Manpower shortage hasn’t affected Navy: Vice Admiral

Says shortfall will be address in a few years

December 02, 2016 07:32 pm | Updated December 03, 2016 09:59 am IST - KOCHI:

Vice Admiral A.R. Karve, Flag Officer Commanding in Chief of the Southern Naval Command, addressing the media on board INS Tir at the Naval Base in Kochi on Friday. Photo: Thulasi Kakkat

Vice Admiral A.R. Karve, Flag Officer Commanding in Chief of the Southern Naval Command, addressing the media on board INS Tir at the Naval Base in Kochi on Friday. Photo: Thulasi Kakkat

Shortfall of personnel, both officers and men, has not affected the Navy’s operational efficiency and preparedness.

However, it will be made up for in the next few years by increasing the intake capacity of training institutions, Vice Admiral A.R. Karve, Flag Officer Commanding in Chief of the Southern Naval Command, the force’s training command, has said.

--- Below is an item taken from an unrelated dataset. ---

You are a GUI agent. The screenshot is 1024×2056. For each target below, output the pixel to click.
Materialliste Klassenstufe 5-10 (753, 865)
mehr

The Navy continued to maintain operational readiness despite the shortfall and measures had been in place to address concerns arising from it, he told the media on board training vessel INS Tir ahead of Navy Day on December 4.

Many applications

Asked if there was high attrition among officers in the Navy in the wake of allegations of the Services getting a raw deal in the Seventh Pay Commission, he said the fact was to the contrary and that the force received a deluge of applications in response to employment notices. The figures pertaining to premature retirement kept changing each year but issues relating to the Pay Commission had been taken up at the highest level and were under examination, he said.

With the construction of the purpose-built cadet training vessels at the ABG Shipyard having run aground, afloat training to cadets continued to be provided using old ships part of the First Training Squadron led by INS Tir and comprising naval and coast guard vessels including sail training ships. The matter had been taken up with the naval headquarters, he said.

The Vice Admiral spoke of the Navy’s efforts since the 1960s to build ships indigenously in a bid to become a builder’s Navy and said the force had covered quite a distance in indigenising, to varying degrees, the ‘float, move and fight’ components of warships made in India. All of the Navy’s 42 future platforms, ships and submarines, were getting ready at Indian shipyards.

Across the channel from the South Jetty where Tir remained berthed, the Cochin Shipyard was building the first indigenous aircraft carrier INS Vikrant, directly monitored by the Naval Headquarters and the Ministry of Defence.

The Vice Admiral remarked that the current issues over the timeline of Vikrant’s construction remained ‘very much live and changing by the week,’ declining to make further comments on the same.

He said the command’s plan to upgrade the Naval Ship Repair Yard (Kochi) and construct a dry-dock under it for repair of naval ships remained active.

The command will conduct an operational demonstration at the waterfront facing Rajendra Maidan on December 11 and 12 which will see the participation of the latest stealth destroyer INS Chennai.